Dear Diary,

School wasn’t nice. There wasn’t anything particularly horrible about it. Except for a few dark episodes, not connected with the school itself but with people’s inability to handle global changes in a decent manner, it was okay. The problem was that I just wasn’t there. I don’t mean physically. There was a short period of time when my attendance wasn’t what it should be, but the reason for that wasn’t problems at school – it was those dark episodes I mentioned.

I didn’t belong. My mind was always wandering somewhere far from the school hallways, the talks about boyfriends, and mischievous ways to get hold of alcohol and cigarettes. I wasn’t interested in any of these things. It seemed that with everything that had already happened to me, I skipped the being teenager part altogether. Someone half-jokingly told me at that time that I was like a forty-year-old woman, and now I think they were right.
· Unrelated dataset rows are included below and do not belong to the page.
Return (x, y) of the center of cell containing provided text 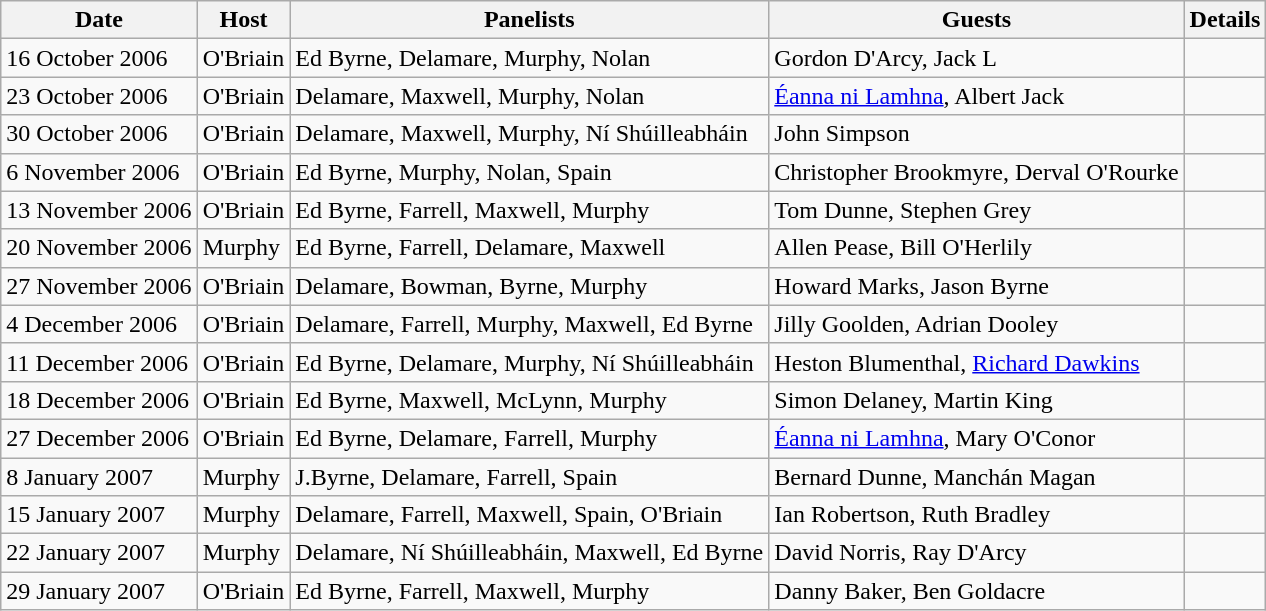
8 January 2007 (99, 477)
27 December 2006 (99, 438)
Jilly Goolden, Adrian Dooley (976, 324)
Date (99, 20)
Delamare, Ní Shúilleabháin, Maxwell, Ed Byrne (530, 553)
Ed Byrne, Delamare, Murphy, Nolan (530, 58)
Delamare, Farrell, Maxwell, Spain, O'Briain (530, 515)
Tom Dunne, Stephen Grey (976, 210)
J.Byrne, Delamare, Farrell, Spain (530, 477)
Éanna ni Lamhna, Albert Jack (976, 96)
15 January 2007 (99, 515)
Bernard Dunne, Manchán Magan (976, 477)
30 October 2006 (99, 134)
11 December 2006 (99, 362)
Ed Byrne, Murphy, Nolan, Spain (530, 172)
Panelists (530, 20)
Ed Byrne, Delamare, Farrell, Murphy (530, 438)
Simon Delaney, Martin King (976, 400)
29 January 2007 (99, 591)
Heston Blumenthal, Richard Dawkins (976, 362)
Ed Byrne, Farrell, Delamare, Maxwell (530, 248)
Delamare, Maxwell, Murphy, Ní Shúilleabháin (530, 134)
Host (244, 20)
Ed Byrne, Maxwell, McLynn, Murphy (530, 400)
18 December 2006 (99, 400)
Gordon D'Arcy, Jack L (976, 58)
4 December 2006 (99, 324)
Details (1225, 20)
John Simpson (976, 134)
13 November 2006 (99, 210)
Guests (976, 20)
Howard Marks, Jason Byrne (976, 286)
23 October 2006 (99, 96)
6 November 2006 (99, 172)
Ed Byrne, Delamare, Murphy, Ní Shúilleabháin (530, 362)
Allen Pease, Bill O'Herlily (976, 248)
Ian Robertson, Ruth Bradley (976, 515)
Delamare, Bowman, Byrne, Murphy (530, 286)
Éanna ni Lamhna, Mary O'Conor (976, 438)
27 November 2006 (99, 286)
Danny Baker, Ben Goldacre (976, 591)
22 January 2007 (99, 553)
Christopher Brookmyre, Derval O'Rourke (976, 172)
20 November 2006 (99, 248)
David Norris, Ray D'Arcy (976, 553)
16 October 2006 (99, 58)
Delamare, Maxwell, Murphy, Nolan (530, 96)
Delamare, Farrell, Murphy, Maxwell, Ed Byrne (530, 324)
Scan for the cell matching the given text and deliver its [X, Y] coordinate at center. 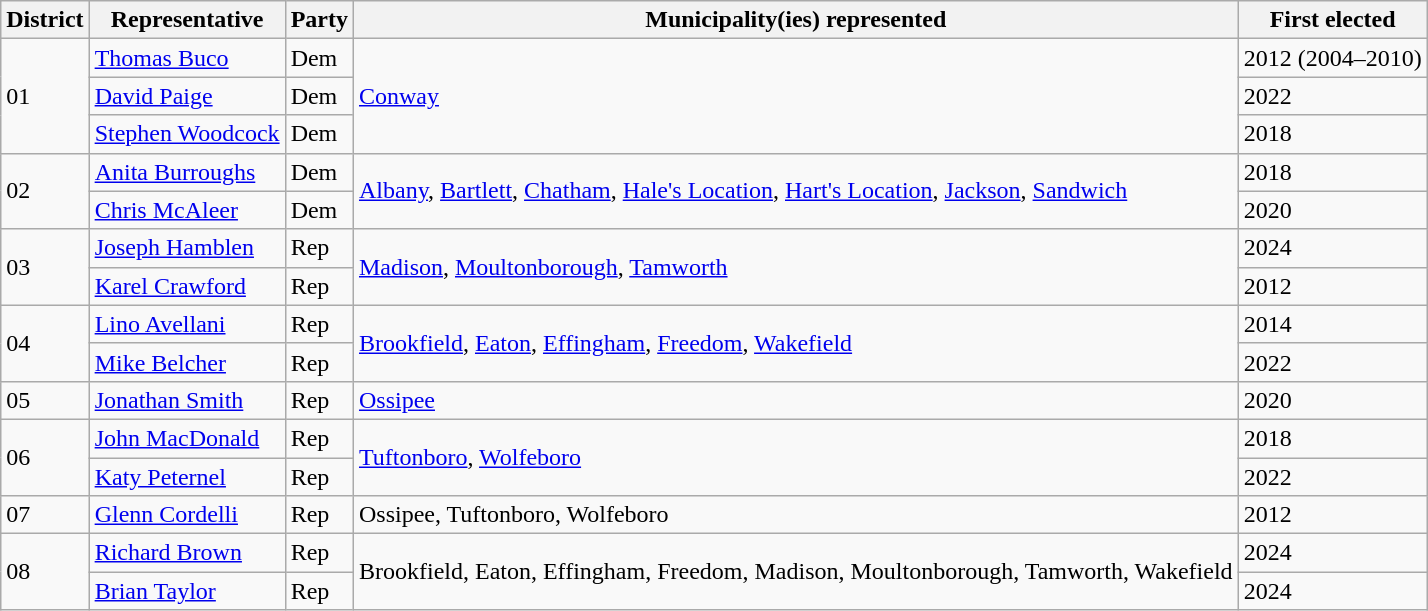
Jonathan Smith [187, 400]
David Paige [187, 96]
2014 [1332, 324]
04 [45, 343]
08 [45, 572]
01 [45, 96]
Joseph Hamblen [187, 248]
Richard Brown [187, 553]
05 [45, 400]
2012 (2004–2010) [1332, 58]
Brookfield, Eaton, Effingham, Freedom, Wakefield [796, 343]
Katy Peternel [187, 477]
Madison, Moultonborough, Tamworth [796, 267]
District [45, 20]
Thomas Buco [187, 58]
John MacDonald [187, 438]
06 [45, 457]
Stephen Woodcock [187, 134]
Party [319, 20]
Chris McAleer [187, 210]
02 [45, 191]
Ossipee, Tuftonboro, Wolfeboro [796, 515]
Lino Avellani [187, 324]
03 [45, 267]
Mike Belcher [187, 362]
Tuftonboro, Wolfeboro [796, 457]
Brookfield, Eaton, Effingham, Freedom, Madison, Moultonborough, Tamworth, Wakefield [796, 572]
07 [45, 515]
Anita Burroughs [187, 172]
First elected [1332, 20]
Brian Taylor [187, 591]
Municipality(ies) represented [796, 20]
Ossipee [796, 400]
Karel Crawford [187, 286]
Conway [796, 96]
Albany, Bartlett, Chatham, Hale's Location, Hart's Location, Jackson, Sandwich [796, 191]
Glenn Cordelli [187, 515]
Representative [187, 20]
Capture the cell that displays the provided text and extract its (X, Y) central coordinate. 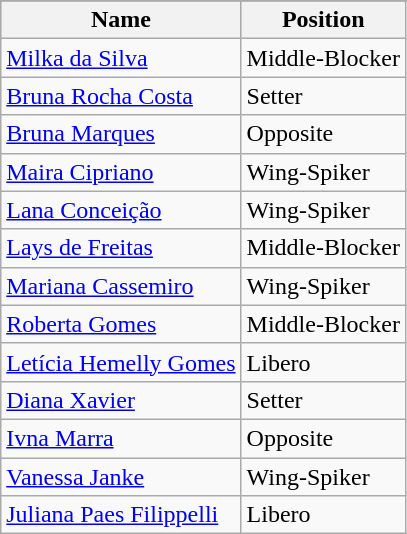
Vanessa Janke (121, 477)
Ivna Marra (121, 438)
Bruna Marques (121, 134)
Lays de Freitas (121, 248)
Lana Conceição (121, 210)
Roberta Gomes (121, 324)
Name (121, 20)
Mariana Cassemiro (121, 286)
Position (323, 20)
Maira Cipriano (121, 172)
Letícia Hemelly Gomes (121, 362)
Milka da Silva (121, 58)
Juliana Paes Filippelli (121, 515)
Diana Xavier (121, 400)
Bruna Rocha Costa (121, 96)
Detect which cell encompasses the target text, then output its [x, y] center coordinate. 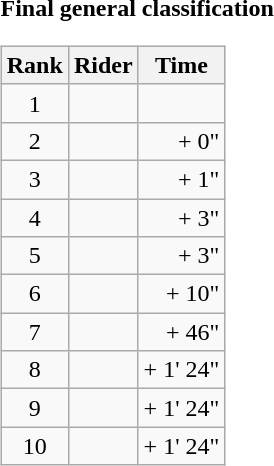
3 [34, 179]
6 [34, 294]
8 [34, 370]
+ 10" [182, 294]
4 [34, 217]
7 [34, 332]
10 [34, 446]
Time [182, 65]
2 [34, 141]
1 [34, 103]
5 [34, 256]
Rank [34, 65]
+ 1" [182, 179]
+ 0" [182, 141]
+ 46" [182, 332]
Rider [103, 65]
9 [34, 408]
Scan for the cell matching the given text and deliver its (X, Y) coordinate at center. 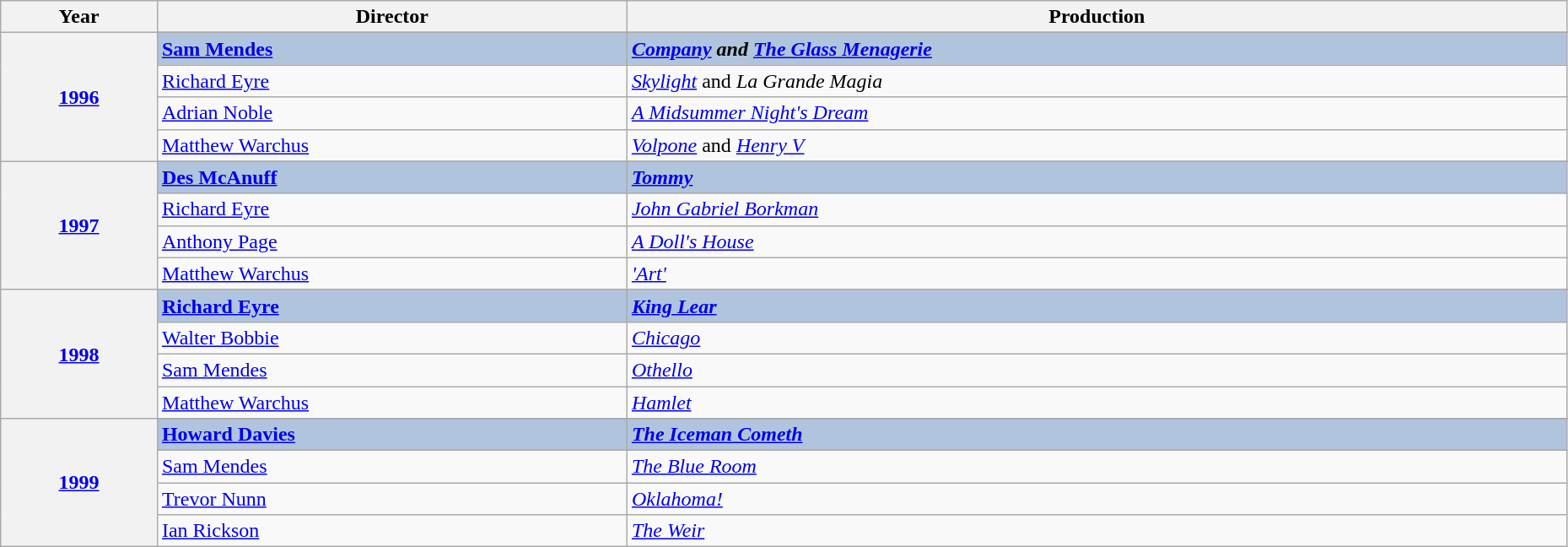
Ian Rickson (391, 531)
Trevor Nunn (391, 498)
1997 (79, 225)
Volpone and Henry V (1097, 145)
King Lear (1097, 305)
Chicago (1097, 337)
'Art' (1097, 273)
1996 (79, 97)
The Blue Room (1097, 466)
The Weir (1097, 531)
1998 (79, 353)
Des McAnuff (391, 177)
Production (1097, 17)
Company and The Glass Menagerie (1097, 49)
Othello (1097, 369)
Oklahoma! (1097, 498)
A Doll's House (1097, 241)
Howard Davies (391, 434)
Hamlet (1097, 402)
1999 (79, 482)
Anthony Page (391, 241)
The Iceman Cometh (1097, 434)
Director (391, 17)
Year (79, 17)
John Gabriel Borkman (1097, 209)
Walter Bobbie (391, 337)
A Midsummer Night's Dream (1097, 113)
Tommy (1097, 177)
Skylight and La Grande Magia (1097, 81)
Adrian Noble (391, 113)
Search for the cell housing the specified text and yield its (x, y) center coordinate. 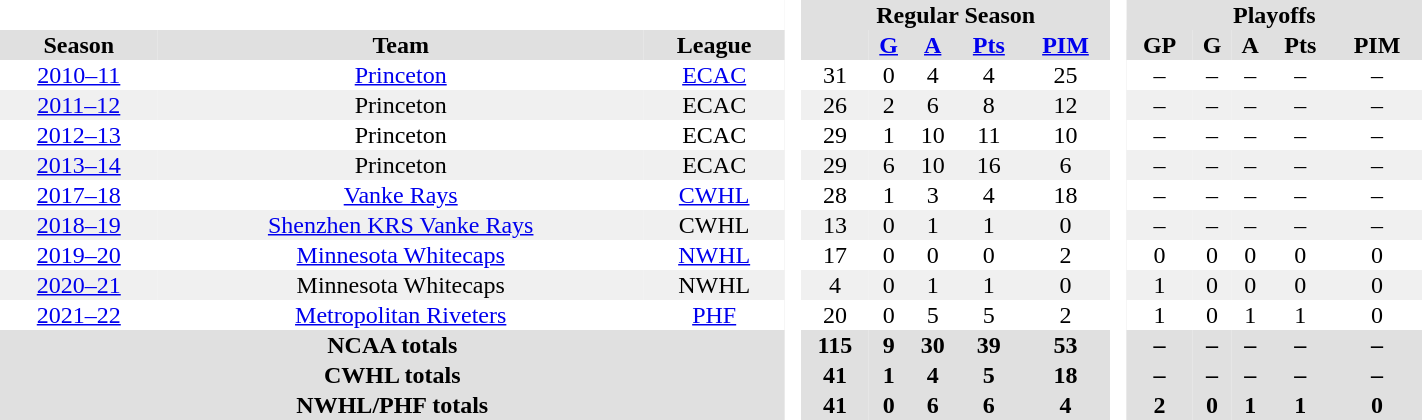
2011–12 (79, 105)
115 (835, 345)
CWHL totals (392, 375)
Vanke Rays (401, 195)
12 (1066, 105)
Metropolitan Riveters (401, 315)
2017–18 (79, 195)
20 (835, 315)
13 (835, 225)
3 (932, 195)
PHF (714, 315)
Regular Season (956, 15)
2019–20 (79, 255)
Shenzhen KRS Vanke Rays (401, 225)
8 (988, 105)
26 (835, 105)
2020–21 (79, 285)
2021–22 (79, 315)
30 (932, 345)
25 (1066, 75)
11 (988, 135)
17 (835, 255)
2013–14 (79, 165)
31 (835, 75)
Team (401, 45)
2018–19 (79, 225)
GP (1160, 45)
53 (1066, 345)
Season (79, 45)
2010–11 (79, 75)
NCAA totals (392, 345)
39 (988, 345)
16 (988, 165)
NWHL/PHF totals (392, 405)
9 (888, 345)
28 (835, 195)
League (714, 45)
2012–13 (79, 135)
Playoffs (1274, 15)
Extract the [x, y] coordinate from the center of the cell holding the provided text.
While for many of my classmates, the school was the centre of life, for me, it was always somewhere on the periphery. Something unavoidable but not important. I’m not proud of not being able to recall the names of almost all of the people I went to school with. Still, the fact illustrates my attitude better than anything.

I wasn’t lonely, and, surely, I wasn’t an outcast. After my first best school friend died, a new girl came into our class, and for many years, we became inseparable. She lived in the seaside town where I lived, and we took a train together every morning, having agreed on a train carriage we’d meet. She didn’t often join me on the way back home. She was the most popular girl in our class and beyond, and she usually had more interesting things to do after school than rush home. She always asked me to join her, but for me, there wasn’t anything I wanted more than to get lost in yet another book.

It wasn’t as easy as it is now to buy the books one wanted to read, so book lovers grabbed every book they could find. That is why the impressive library my father had managed to accumulate is a rather unconventional collection of literary works comprising various genres from historical to crime fiction. For the same reason, I wasn’t choosy in my bookish preferences. I read everything from Honoré de Balzac to Jack London, not skipping Tolstoy and Dostoyevsky, even if I genuinely preferred Alexandre Dumas. I remember how excited I felt when my mom brought the volume of “Gone with the Wind” from somewhere, and how my joy dwindled a bit once I realised that it was only the second volume. I’d lived for years having read only the second part of the book! Dear Diary, I’m warning you, there is nothing funny about it, so don’t you dare laugh, but when I finally got hold of the full book in two volumes, twenty pages in book one were missing. And then, it took another handful of years before I could read Margaret Mitchell’s masterpiece in full.

When I hear that belittling remark about “nowadays everyone is a writer”, I feel like giggling hysterically. As far as I’m aware, illiteracy had been conquered a while ago, at least, in my part of the world, but still, when I was a teenager almost no one my age was interested in reading, let alone writing. It doesn’t seem logical to me that in the present era of the Internet and digitalization, more people have become interested in books, even in ebooks.

And so, I spent the years I was supposed to fill with reckless escapades with my head deep into book pages, and dear Diary, I’ve never regretted it. I travelled across continents and time when in real life, I couldn’t travel. I was surrounded by hundreds of fictional characters, while in reality, I was losing one close person after another. When out of our huge and fussy family, with people moving between cities and countries (republics at that time), with someone always arriving and departing, staying for months until it seemed that they’d stay forever and everyone would only be happy if they did, there were left only my mom, my aunt, and I, I met new people through books.

By the age of eighteen, I’ve read so many books that it came almost naturally that I stopped reading.

2 thoughts on “Dear Diary,

Add yours

  1. Hello, Eve, I very much related to this post. Although I am certain we had different backgrounds and different reasons, I shared many of the same feelings you had about school and preferring to be home reading than out doing the things everyone else wanted to do. Maybe there is a little bit of loner in all of us writers. 🙂

    Liked by 1 person

    1. Hi, Kelly, thank you so much for sharing your thoughts. Even after all these years, it feels good to know that someone went through similar experiences. Back then, I felt pretty much alone. Yes, I agree, it must have something to do with us being storytellers 🙂 Our minds work in their own mode.